Segment Start: RECORD EXTRACTS

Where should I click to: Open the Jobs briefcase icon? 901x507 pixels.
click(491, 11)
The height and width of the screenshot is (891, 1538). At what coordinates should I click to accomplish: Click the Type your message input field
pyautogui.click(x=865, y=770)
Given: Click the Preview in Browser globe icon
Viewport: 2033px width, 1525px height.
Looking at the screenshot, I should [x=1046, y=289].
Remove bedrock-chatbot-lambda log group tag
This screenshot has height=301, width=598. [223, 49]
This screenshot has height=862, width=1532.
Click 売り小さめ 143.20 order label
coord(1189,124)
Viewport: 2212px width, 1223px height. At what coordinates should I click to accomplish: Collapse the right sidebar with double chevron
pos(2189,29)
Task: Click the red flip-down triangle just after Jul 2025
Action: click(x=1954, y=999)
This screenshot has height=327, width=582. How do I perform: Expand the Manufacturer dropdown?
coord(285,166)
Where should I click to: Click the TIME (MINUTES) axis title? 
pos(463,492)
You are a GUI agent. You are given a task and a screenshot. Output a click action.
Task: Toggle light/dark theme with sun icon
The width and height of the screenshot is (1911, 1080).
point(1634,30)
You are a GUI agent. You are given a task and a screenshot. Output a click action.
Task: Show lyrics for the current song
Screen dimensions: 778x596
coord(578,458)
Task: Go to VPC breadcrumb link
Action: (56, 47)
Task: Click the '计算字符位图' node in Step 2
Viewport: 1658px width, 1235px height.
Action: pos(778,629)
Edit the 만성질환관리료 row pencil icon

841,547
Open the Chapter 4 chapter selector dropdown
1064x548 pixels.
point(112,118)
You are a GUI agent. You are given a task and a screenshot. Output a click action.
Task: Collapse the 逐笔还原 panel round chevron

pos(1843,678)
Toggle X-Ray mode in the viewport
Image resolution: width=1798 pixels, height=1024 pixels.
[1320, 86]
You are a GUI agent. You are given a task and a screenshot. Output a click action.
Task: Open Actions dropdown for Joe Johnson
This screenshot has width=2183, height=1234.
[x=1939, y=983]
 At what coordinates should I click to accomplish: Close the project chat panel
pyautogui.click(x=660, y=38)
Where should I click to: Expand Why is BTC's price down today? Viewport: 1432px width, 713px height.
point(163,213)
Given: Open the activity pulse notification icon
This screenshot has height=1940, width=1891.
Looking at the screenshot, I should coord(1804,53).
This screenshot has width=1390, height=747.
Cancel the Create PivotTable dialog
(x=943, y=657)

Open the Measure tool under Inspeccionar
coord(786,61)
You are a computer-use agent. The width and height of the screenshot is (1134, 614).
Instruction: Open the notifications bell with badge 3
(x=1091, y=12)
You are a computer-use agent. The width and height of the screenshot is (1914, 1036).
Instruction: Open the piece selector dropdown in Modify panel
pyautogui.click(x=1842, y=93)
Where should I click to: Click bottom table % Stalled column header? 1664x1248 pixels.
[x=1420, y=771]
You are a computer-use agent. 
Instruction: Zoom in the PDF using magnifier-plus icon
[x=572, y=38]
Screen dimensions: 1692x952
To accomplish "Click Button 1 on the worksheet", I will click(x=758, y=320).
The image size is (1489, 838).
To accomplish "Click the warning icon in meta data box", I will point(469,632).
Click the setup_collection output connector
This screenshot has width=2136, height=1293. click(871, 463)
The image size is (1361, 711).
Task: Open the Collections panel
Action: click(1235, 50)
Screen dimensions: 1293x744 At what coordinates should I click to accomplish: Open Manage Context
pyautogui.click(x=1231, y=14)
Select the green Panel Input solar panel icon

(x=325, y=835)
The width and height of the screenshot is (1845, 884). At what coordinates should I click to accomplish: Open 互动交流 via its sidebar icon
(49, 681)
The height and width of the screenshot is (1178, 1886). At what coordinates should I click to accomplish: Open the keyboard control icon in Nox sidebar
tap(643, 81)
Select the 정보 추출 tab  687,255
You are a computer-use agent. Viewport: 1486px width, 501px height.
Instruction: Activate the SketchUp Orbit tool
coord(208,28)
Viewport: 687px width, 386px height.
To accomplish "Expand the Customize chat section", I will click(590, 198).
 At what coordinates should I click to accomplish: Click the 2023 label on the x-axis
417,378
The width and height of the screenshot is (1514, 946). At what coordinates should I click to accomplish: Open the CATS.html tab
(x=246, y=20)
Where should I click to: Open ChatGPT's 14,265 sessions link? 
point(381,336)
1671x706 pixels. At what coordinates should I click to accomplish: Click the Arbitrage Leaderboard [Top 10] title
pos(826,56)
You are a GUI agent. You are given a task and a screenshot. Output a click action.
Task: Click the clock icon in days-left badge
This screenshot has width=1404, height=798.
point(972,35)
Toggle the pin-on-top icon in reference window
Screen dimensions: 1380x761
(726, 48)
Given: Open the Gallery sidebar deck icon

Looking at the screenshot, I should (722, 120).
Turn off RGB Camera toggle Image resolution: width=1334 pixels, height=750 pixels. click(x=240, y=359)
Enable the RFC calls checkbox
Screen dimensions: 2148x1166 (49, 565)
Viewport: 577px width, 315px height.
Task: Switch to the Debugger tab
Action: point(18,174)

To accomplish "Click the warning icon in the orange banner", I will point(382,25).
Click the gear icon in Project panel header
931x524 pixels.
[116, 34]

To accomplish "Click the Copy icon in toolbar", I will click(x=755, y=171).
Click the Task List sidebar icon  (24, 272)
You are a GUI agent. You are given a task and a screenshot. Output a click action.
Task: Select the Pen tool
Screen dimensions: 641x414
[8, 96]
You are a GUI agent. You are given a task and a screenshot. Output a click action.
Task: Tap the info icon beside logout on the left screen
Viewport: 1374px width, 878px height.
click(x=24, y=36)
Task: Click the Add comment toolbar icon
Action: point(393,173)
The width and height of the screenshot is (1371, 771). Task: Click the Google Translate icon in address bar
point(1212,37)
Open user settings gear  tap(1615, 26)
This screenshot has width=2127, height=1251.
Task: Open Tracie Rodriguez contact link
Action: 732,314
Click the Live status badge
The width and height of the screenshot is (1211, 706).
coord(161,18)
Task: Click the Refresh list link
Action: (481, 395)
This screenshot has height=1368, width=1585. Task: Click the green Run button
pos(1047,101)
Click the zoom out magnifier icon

Segment End: RECORD EXTRACTS

» WHAT TO WORK ON:
Return each line of the data above verbatim.

» ANSWER SPACE:
Where should I click to: Open the Jobs briefcase icon? 901x507 pixels.
click(491, 11)
The height and width of the screenshot is (891, 1538). At what coordinates should I click to accomplish: Click the Type your message input field
pyautogui.click(x=865, y=770)
Given: Click the Preview in Browser globe icon
Viewport: 2033px width, 1525px height.
Looking at the screenshot, I should [x=1046, y=289].
Remove bedrock-chatbot-lambda log group tag
This screenshot has height=301, width=598. [223, 49]
This screenshot has height=862, width=1532.
Click 売り小さめ 143.20 order label
coord(1189,124)
Viewport: 2212px width, 1223px height. At what coordinates should I click to accomplish: Collapse the right sidebar with double chevron
pos(2189,29)
Task: Click the red flip-down triangle just after Jul 2025
Action: click(x=1954, y=999)
This screenshot has height=327, width=582. How do I perform: Expand the Manufacturer dropdown?
coord(285,166)
Where should I click to: Click the TIME (MINUTES) axis title? 
pos(463,492)
You are a GUI agent. You are given a task and a screenshot. Output a click action.
Task: Toggle light/dark theme with sun icon
The width and height of the screenshot is (1911, 1080).
point(1634,30)
You are a GUI agent. You are given a task and a screenshot. Output a click action.
Task: Show lyrics for the current song
Screen dimensions: 778x596
coord(578,458)
Task: Go to VPC breadcrumb link
Action: (56, 47)
Task: Click the '计算字符位图' node in Step 2
Viewport: 1658px width, 1235px height.
Action: pos(778,629)
Edit the 만성질환관리료 row pencil icon

841,547
Open the Chapter 4 chapter selector dropdown
1064x548 pixels.
point(112,118)
You are a GUI agent. You are given a task and a screenshot. Output a click action.
Task: Collapse the 逐笔还原 panel round chevron

pos(1843,678)
Toggle X-Ray mode in the viewport
Image resolution: width=1798 pixels, height=1024 pixels.
[1320, 86]
You are a GUI agent. You are given a task and a screenshot. Output a click action.
Task: Open Actions dropdown for Joe Johnson
This screenshot has width=2183, height=1234.
[x=1939, y=983]
 At what coordinates should I click to accomplish: Close the project chat panel
pyautogui.click(x=660, y=38)
Where should I click to: Expand Why is BTC's price down today? Viewport: 1432px width, 713px height.
point(163,213)
Given: Open the activity pulse notification icon
This screenshot has height=1940, width=1891.
Looking at the screenshot, I should coord(1804,53).
This screenshot has width=1390, height=747.
Cancel the Create PivotTable dialog
(x=943, y=657)

Open the Measure tool under Inspeccionar
coord(786,61)
You are a computer-use agent. The width and height of the screenshot is (1134, 614).
Instruction: Open the notifications bell with badge 3
(x=1091, y=12)
You are a computer-use agent. The width and height of the screenshot is (1914, 1036).
Instruction: Open the piece selector dropdown in Modify panel
pyautogui.click(x=1842, y=93)
Where should I click to: Click bottom table % Stalled column header? 1664x1248 pixels.
[x=1420, y=771]
You are a computer-use agent. 
Instruction: Zoom in the PDF using magnifier-plus icon
[x=572, y=38]
Screen dimensions: 1692x952
To accomplish "Click Button 1 on the worksheet", I will click(x=758, y=320).
The image size is (1489, 838).
To accomplish "Click the warning icon in meta data box", I will point(469,632).
Click the setup_collection output connector
This screenshot has width=2136, height=1293. click(871, 463)
The image size is (1361, 711).
Task: Open the Collections panel
Action: click(1235, 50)
Screen dimensions: 1293x744 At what coordinates should I click to accomplish: Open Manage Context
pyautogui.click(x=1231, y=14)
Select the green Panel Input solar panel icon

(x=325, y=835)
The width and height of the screenshot is (1845, 884). At what coordinates should I click to accomplish: Open 互动交流 via its sidebar icon
(49, 681)
The height and width of the screenshot is (1178, 1886). At what coordinates should I click to accomplish: Open the keyboard control icon in Nox sidebar
tap(643, 81)
Select the 정보 추출 tab  687,255
You are a computer-use agent. Viewport: 1486px width, 501px height.
Instruction: Activate the SketchUp Orbit tool
coord(208,28)
Viewport: 687px width, 386px height.
To accomplish "Expand the Customize chat section", I will click(590, 198).
 At what coordinates should I click to accomplish: Click the 2023 label on the x-axis
417,378
The width and height of the screenshot is (1514, 946). At what coordinates should I click to accomplish: Open the CATS.html tab
(x=246, y=20)
Where should I click to: Open ChatGPT's 14,265 sessions link? 
point(381,336)
1671x706 pixels. At what coordinates should I click to accomplish: Click the Arbitrage Leaderboard [Top 10] title
pos(826,56)
You are a GUI agent. You are given a task and a screenshot. Output a click action.
Task: Click the clock icon in days-left badge
This screenshot has width=1404, height=798.
point(972,35)
Toggle the pin-on-top icon in reference window
Screen dimensions: 1380x761
(726, 48)
Given: Open the Gallery sidebar deck icon

Looking at the screenshot, I should (722, 120).
Turn off RGB Camera toggle Image resolution: width=1334 pixels, height=750 pixels. click(x=240, y=359)
Enable the RFC calls checkbox
Screen dimensions: 2148x1166 (49, 565)
Viewport: 577px width, 315px height.
Task: Switch to the Debugger tab
Action: point(18,174)

To accomplish "Click the warning icon in the orange banner", I will point(382,25).
Click the gear icon in Project panel header
931x524 pixels.
[116, 34]

To accomplish "Click the Copy icon in toolbar", I will click(x=755, y=171).
Click the Task List sidebar icon  (24, 272)
You are a GUI agent. You are given a task and a screenshot. Output a click action.
Task: Select the Pen tool
Screen dimensions: 641x414
[8, 96]
You are a GUI agent. You are given a task and a screenshot. Output a click action.
Task: Tap the info icon beside logout on the left screen
Viewport: 1374px width, 878px height.
click(x=24, y=36)
Task: Click the Add comment toolbar icon
Action: point(393,173)
The width and height of the screenshot is (1371, 771). Task: Click the Google Translate icon in address bar
point(1212,37)
Open user settings gear  tap(1615, 26)
This screenshot has width=2127, height=1251.
Task: Open Tracie Rodriguez contact link
Action: 732,314
Click the Live status badge
The width and height of the screenshot is (1211, 706).
coord(161,18)
Task: Click the Refresh list link
Action: (481, 395)
This screenshot has height=1368, width=1585. Task: Click the green Run button
pos(1047,101)
Click the zoom out magnifier icon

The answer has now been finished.